CC BY-NC-SA 4.0 Wine and font anti-aliasing on FreeBSD 10.x (and others I guess) by The GAT at XIN.at is licensed under a Creative Commons Attribution-NonCommercial-ShareAlike 4.0 International License.

  4 Responses to “Wine and font anti-aliasing on FreeBSD 10.x (and others I guess)”

  1. Whether smoothing may look better, may also depend on the monitor used. I’ve seen a few monitors which can’t quite deal with the smoothed letters and turn it in to some sort of rainbow. It’s still readable, but it just doesn’t look right. With others, it’s just the other way around.

    I think there are more settings to this: http://www.howtogeek.com/howto/14800/using-cleartype-tuner-in-windows-7/ (sorry if that’s offensive ;-))

    • Nah, it’s ok. ;)

      Let’s be all cosmopolitan when it comes to operating systems today. ;) Besides, Cleartype on Windows is likely the most wide-spread font smoothing technique in use today, and it’s also subpixel based.

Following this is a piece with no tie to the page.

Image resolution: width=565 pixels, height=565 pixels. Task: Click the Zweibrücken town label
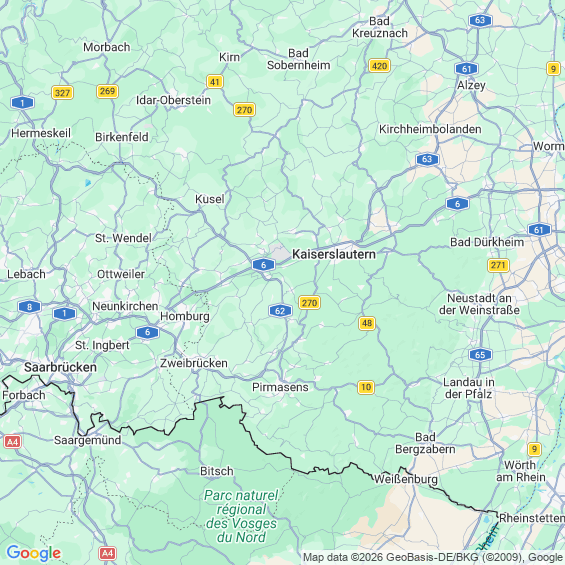(194, 363)
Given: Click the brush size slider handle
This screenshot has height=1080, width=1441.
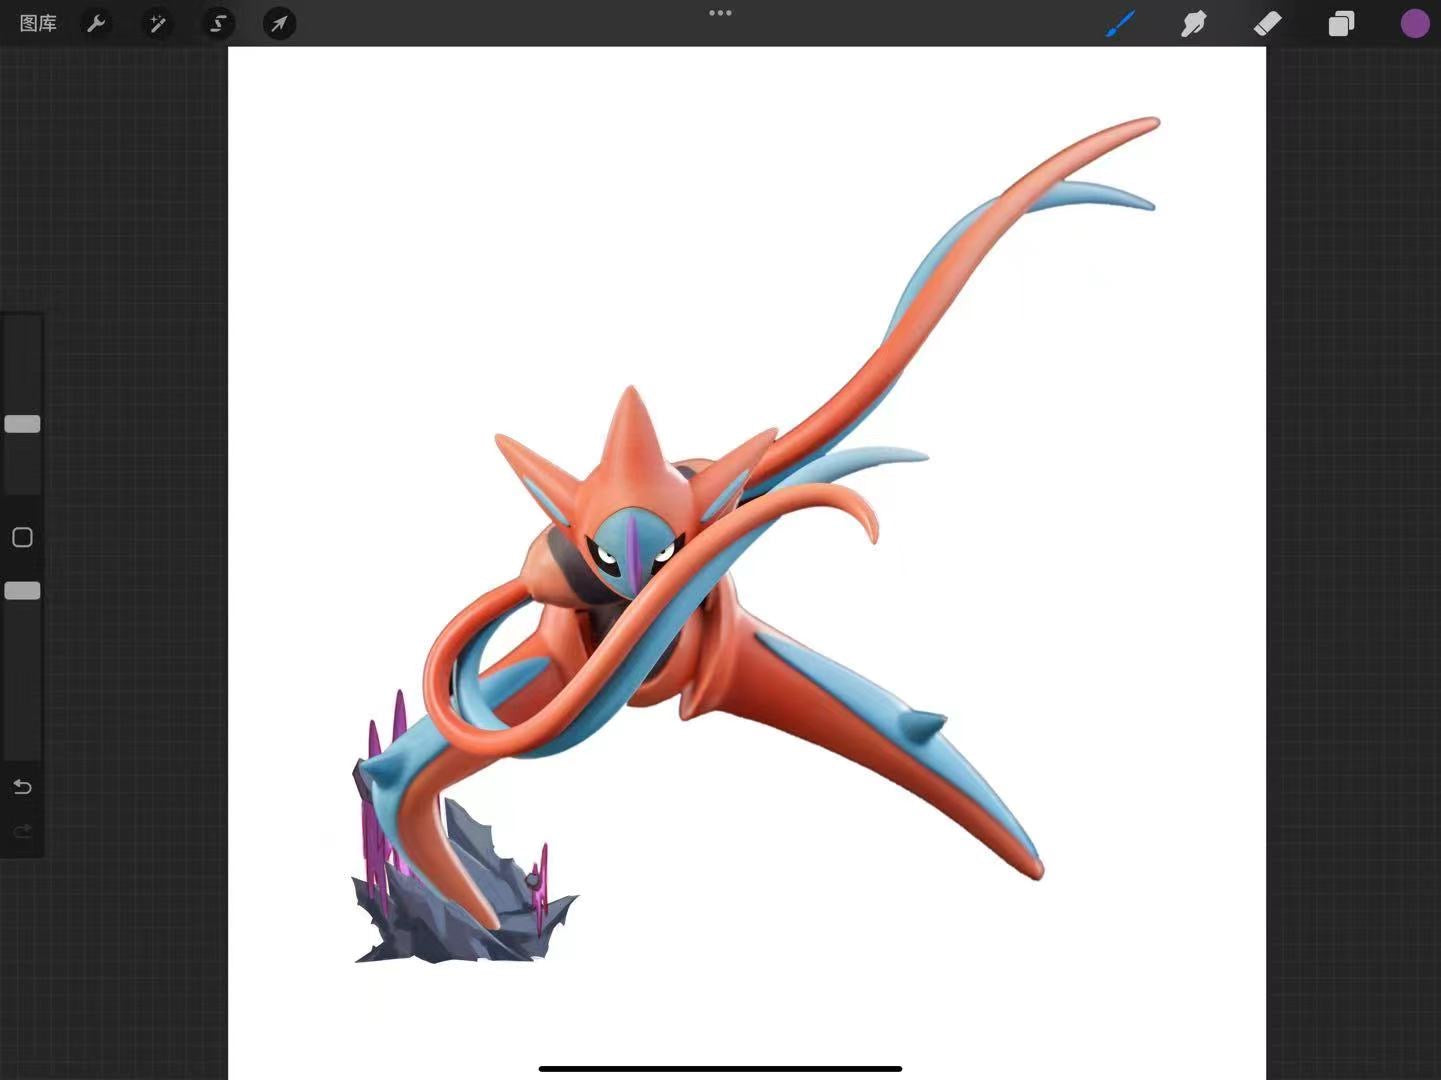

      Actually, the Cleartype Tuner also works on XP with [this Powertoy from Microsoft], as I tried to play around with it on my XP x64 installation to see how it really looks when it’s done wrong. And it’s pretty bad. Reason being the subpixel order of a screen. For all monitors I’ve encountered, the order was horizontal red-green-blue. There are varieties though, and this also applies when you pivot your monitor which will rotate the subpixel order into a vertical RGB or BGR. Here, see this macro photo I took of my Dell Ultrasharp 3008WfP monitor, where you can clearly see the RGB subpixel order, including some font anti-aliasing:

      Subpixel order on a Dell 3008WfP
      (Click to enlarge)

      Luckily, just like with the Cleartype Tuner, you’ll have tools on most Linux/UNIX window managers to adjust the subpixel order for the corresponding font smoothing algorithms. With Xfce4 on FreeBSD, it looks like this:

      Setting the font smoothing subpixel order with Xfce4 on FreeBSD 10.1 UNIX
      (Click to enlarge)

      So no worries there. :) And if you don’t like the introduction of colors into the font anti-aliasing at all (which also happens to some degree when using the correct subpixel order), some window managers / desktop environments will also allow you to use different algorithms like simple grey smoothing, which works well on all monitors. I know at least Gnome can do that, the other big ones too I assume.

      • Ah, thanks for explaining, I didn’t know about subpixel orders!

        • Yeah, so in essence, they’re trying to triple the horizontal resolution here – or the vertical, if you pivot by 90°. So they cannot only regulate the brightness of a whole pixel, but e.g. in a regular horizontal setting they can also selectively dim the leftmost (red) or rightmost (blue) subpixel by shifting the pixels color. What you get is a finer gradient, finer than your pixel dpi. For the price of color shifting.